What you will do.
1 - Extract the passage of the journal excerpt between "Sunday afternoon, from" and "them rank democrats.", inclusive, word for word.
2 - Switch "Instruction" to "Command" in the records from their first line through the line holding "will click(18, 341).", inclusive. Return only those lines, with nothing else altered.

Excerpt provided.
+++

Tuesday, from Wooler to Kelso, 24 miles. For six miles quite a plain, and a good view of Till Water for 15 miles. It overflows at times many hundreds of acres. They have been at a great expense in banking, and have secured themselves pretty well; it is only stagnant water by a flood, and does not carry off any soil, but improves it. From that till within four miles of Kelso High Lands, a great deal is taken in from Wark Commons and well improved. When nigh to Kelso, husbandry then shines every field; regular straight ridges, good fences, the land clean, and every department carried on to the purpose. All the way up the Tweed to Ancrum Bridge the tenants vie with each other. They, to be sure, have a tractable soil to work upon, and a very moderate quantity of lime or marI can work the land; still the farmers deserve credit, and are not outdone in any country or corner I ever yet saw. Were Mr Frost at Windsor to see farming here, he would repeat his hourly prayer, O Lord. Perhaps it may be said I am partial to my own country, but that I deny; any traveller who makes the same tour will agree with me.

Morpeth, Alnwick and Wooler: 2nd-3rd May

Alnwick Farmer's Folly DB

Alnwick – Farmer’s Folly

Sunday afternoon, from Morpeth to Alnwick, 20 miles. Still the soil is clay for a long way; when at Alnwick it is turnip soil. Nothing worth remarking this ride. For fifty miles back asses seem to be a great part of their stock. You cannot travel a mile any way but you meet with asses, either feeding on the road-side, or employed some way or other. They give the country a mean-like appearance. Alnwick is a small place, very irregularly laid out. The castle has been lately repaired. After twenty years work upon it on the outside, there is nothing very grand; but within it is very richly furnished and very fine paintings. The Duke of Northumberland stays here some months at a time. In conversing with some of the inhabitants, I found them rank democrats.

+++

(Stored items)
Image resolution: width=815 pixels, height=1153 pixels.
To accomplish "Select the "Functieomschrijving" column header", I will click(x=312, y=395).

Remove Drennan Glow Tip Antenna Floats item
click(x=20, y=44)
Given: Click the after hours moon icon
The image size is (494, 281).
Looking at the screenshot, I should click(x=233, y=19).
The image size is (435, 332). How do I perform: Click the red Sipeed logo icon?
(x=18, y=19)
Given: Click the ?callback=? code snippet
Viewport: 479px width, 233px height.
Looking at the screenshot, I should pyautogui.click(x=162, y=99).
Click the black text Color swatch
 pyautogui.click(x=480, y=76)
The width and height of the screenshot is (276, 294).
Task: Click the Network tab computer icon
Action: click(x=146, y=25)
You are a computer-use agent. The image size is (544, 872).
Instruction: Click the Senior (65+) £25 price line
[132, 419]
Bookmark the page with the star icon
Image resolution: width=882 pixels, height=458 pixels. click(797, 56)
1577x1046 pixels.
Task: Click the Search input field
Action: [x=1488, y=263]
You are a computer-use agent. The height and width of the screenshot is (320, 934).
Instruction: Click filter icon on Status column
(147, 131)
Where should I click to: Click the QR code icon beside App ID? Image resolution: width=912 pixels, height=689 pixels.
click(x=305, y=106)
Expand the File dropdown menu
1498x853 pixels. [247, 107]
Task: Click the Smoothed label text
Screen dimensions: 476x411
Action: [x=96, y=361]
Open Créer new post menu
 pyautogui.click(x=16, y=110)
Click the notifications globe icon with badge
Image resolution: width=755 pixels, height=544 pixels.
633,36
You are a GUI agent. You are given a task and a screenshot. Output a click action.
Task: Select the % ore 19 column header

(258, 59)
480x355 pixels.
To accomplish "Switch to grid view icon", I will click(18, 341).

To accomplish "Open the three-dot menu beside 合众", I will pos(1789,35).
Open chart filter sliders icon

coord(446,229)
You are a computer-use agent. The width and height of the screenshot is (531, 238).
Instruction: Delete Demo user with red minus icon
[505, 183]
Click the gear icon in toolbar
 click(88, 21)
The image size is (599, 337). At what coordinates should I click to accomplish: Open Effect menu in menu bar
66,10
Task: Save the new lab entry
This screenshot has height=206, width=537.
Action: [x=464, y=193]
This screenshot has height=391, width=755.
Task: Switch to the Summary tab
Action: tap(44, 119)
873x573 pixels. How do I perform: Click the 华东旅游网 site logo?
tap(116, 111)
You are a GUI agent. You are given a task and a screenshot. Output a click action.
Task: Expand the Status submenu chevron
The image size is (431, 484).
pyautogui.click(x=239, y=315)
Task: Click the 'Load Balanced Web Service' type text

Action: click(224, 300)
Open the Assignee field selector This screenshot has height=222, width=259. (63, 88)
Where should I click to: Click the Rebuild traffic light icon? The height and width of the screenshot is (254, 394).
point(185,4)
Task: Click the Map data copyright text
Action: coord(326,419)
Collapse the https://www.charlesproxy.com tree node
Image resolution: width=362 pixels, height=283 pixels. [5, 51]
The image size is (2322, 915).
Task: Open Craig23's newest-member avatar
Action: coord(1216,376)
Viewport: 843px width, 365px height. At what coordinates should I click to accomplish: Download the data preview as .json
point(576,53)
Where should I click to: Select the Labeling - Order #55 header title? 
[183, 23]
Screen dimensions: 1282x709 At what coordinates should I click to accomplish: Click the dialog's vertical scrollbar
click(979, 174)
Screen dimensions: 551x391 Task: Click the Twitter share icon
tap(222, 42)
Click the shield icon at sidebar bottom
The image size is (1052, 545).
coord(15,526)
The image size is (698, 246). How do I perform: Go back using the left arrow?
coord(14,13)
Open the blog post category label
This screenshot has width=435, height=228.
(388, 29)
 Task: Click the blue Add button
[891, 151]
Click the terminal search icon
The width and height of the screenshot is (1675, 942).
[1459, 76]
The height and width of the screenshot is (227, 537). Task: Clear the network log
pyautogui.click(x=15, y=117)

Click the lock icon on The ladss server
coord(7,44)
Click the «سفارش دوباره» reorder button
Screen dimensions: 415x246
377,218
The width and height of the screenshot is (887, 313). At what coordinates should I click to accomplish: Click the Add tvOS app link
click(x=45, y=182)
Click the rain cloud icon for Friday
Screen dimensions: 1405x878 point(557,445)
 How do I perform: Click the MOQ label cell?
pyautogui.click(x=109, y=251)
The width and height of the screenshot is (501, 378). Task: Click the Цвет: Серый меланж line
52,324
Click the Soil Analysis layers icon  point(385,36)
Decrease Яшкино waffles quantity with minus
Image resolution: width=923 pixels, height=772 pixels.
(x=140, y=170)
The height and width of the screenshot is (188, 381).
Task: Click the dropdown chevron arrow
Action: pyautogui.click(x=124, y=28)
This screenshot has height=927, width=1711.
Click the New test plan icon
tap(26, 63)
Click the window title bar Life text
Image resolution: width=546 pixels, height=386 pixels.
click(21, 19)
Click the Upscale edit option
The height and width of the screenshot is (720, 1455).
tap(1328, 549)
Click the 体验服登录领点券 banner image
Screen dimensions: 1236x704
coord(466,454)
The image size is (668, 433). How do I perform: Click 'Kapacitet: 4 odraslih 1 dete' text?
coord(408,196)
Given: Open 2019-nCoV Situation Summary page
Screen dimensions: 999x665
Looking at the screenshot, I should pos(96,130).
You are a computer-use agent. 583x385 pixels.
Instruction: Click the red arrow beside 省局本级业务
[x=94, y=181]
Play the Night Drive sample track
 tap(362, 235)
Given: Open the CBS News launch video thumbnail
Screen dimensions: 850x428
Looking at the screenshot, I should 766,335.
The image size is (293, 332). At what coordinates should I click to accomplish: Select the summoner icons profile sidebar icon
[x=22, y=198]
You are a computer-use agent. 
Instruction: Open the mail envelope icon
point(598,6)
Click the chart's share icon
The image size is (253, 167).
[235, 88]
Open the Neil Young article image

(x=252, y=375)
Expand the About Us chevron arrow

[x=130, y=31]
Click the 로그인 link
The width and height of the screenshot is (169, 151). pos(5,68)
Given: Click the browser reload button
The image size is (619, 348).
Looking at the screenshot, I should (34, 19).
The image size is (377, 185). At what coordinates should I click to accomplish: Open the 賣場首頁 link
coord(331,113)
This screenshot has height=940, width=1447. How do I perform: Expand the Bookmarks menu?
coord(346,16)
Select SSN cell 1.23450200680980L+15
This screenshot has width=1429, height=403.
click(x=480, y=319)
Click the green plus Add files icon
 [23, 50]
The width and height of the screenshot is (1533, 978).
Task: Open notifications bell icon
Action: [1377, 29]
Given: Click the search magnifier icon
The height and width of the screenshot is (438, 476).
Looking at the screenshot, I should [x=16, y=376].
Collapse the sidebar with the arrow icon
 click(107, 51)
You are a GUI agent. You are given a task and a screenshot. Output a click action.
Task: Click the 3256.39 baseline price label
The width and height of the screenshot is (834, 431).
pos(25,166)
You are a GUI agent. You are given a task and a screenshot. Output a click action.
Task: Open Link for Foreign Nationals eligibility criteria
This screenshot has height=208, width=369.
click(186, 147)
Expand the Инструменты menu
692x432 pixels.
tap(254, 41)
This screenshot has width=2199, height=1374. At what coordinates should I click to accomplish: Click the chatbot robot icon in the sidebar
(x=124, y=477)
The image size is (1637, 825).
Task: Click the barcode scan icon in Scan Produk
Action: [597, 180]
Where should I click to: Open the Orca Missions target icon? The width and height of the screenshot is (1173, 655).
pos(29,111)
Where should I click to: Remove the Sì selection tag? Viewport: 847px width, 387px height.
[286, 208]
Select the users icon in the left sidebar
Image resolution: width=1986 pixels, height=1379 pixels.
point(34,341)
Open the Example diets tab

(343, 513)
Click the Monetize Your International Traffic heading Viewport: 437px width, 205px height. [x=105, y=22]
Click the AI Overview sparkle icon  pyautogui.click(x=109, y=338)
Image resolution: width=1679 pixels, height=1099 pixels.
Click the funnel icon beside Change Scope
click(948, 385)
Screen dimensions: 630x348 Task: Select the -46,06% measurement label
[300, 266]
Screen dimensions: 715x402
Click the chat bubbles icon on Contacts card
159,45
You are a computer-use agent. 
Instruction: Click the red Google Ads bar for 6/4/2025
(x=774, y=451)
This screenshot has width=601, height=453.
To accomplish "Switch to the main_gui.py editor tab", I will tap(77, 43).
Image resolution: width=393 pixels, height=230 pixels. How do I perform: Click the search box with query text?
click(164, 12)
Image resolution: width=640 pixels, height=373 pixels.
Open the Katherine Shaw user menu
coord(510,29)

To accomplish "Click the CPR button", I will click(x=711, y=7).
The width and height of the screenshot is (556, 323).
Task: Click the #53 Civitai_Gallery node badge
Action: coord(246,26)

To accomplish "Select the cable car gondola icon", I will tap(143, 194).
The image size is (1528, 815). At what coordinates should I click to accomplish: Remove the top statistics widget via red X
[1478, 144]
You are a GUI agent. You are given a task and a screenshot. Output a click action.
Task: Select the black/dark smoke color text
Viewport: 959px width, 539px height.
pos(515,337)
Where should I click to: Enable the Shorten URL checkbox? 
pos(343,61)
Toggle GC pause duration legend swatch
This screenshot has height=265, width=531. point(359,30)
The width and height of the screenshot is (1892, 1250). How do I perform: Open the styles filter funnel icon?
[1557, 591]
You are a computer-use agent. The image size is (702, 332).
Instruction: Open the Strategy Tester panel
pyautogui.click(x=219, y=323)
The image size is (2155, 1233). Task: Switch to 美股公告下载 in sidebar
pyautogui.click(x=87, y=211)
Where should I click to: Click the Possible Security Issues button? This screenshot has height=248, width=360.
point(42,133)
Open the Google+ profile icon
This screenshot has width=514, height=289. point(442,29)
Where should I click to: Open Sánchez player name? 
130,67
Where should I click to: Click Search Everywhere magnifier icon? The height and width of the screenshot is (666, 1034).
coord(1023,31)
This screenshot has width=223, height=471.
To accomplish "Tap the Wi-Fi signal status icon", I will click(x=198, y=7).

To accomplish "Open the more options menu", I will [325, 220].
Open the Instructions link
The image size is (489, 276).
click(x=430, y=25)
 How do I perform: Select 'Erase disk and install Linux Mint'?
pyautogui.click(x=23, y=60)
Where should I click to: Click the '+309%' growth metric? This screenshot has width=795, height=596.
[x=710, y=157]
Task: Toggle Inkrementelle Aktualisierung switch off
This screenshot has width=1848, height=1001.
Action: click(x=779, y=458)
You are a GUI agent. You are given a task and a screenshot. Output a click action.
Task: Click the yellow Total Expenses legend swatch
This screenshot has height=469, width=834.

+++

Answers for the exercise.
1 -
Sunday afternoon, from Morpeth to Alnwick, 20 miles. Still the soil is clay for a long way; when at Alnwick it is turnip soil. Nothing worth remarking this ride. For fifty miles back asses seem to be a great part of their stock. You cannot travel a mile any way but you meet with asses, either feeding on the road-side, or employed some way or other. They give the country a mean-like appearance. Alnwick is a small place, very irregularly laid out. The castle has been lately repaired. After twenty years work upon it on the outside, there is nothing very grand; but within it is very richly furnished and very fine paintings. The Duke of Northumberland stays here some months at a time. In conversing with some of the inhabitants, I found them rank democrats.

2 -
Image resolution: width=815 pixels, height=1153 pixels.
To accomplish "Select the "Functieomschrijving" column header", I will click(x=312, y=395).

Remove Drennan Glow Tip Antenna Floats item
click(x=20, y=44)
Given: Click the after hours moon icon
The image size is (494, 281).
Looking at the screenshot, I should click(x=233, y=19).
The image size is (435, 332). How do I perform: Click the red Sipeed logo icon?
(x=18, y=19)
Given: Click the ?callback=? code snippet
Viewport: 479px width, 233px height.
Looking at the screenshot, I should pyautogui.click(x=162, y=99).
Click the black text Color swatch
 pyautogui.click(x=480, y=76)
The width and height of the screenshot is (276, 294).
Task: Click the Network tab computer icon
Action: click(x=146, y=25)
You are a computer-use agent. The image size is (544, 872).
Command: Click the Senior (65+) £25 price line
[132, 419]
Bookmark the page with the star icon
Image resolution: width=882 pixels, height=458 pixels. click(797, 56)
1577x1046 pixels.
Task: Click the Search input field
Action: [x=1488, y=263]
You are a computer-use agent. The height and width of the screenshot is (320, 934).
Command: Click filter icon on Status column
(147, 131)
Where should I click to: Click the QR code icon beside App ID? Image resolution: width=912 pixels, height=689 pixels.
click(x=305, y=106)
Expand the File dropdown menu
1498x853 pixels. [247, 107]
Task: Click the Smoothed label text
Screen dimensions: 476x411
Action: [x=96, y=361]
Open Créer new post menu
 pyautogui.click(x=16, y=110)
Click the notifications globe icon with badge
Image resolution: width=755 pixels, height=544 pixels.
633,36
You are a GUI agent. You are given a task and a screenshot. Output a click action.
Task: Select the % ore 19 column header

(258, 59)
480x355 pixels.
To accomplish "Switch to grid view icon", I will click(18, 341).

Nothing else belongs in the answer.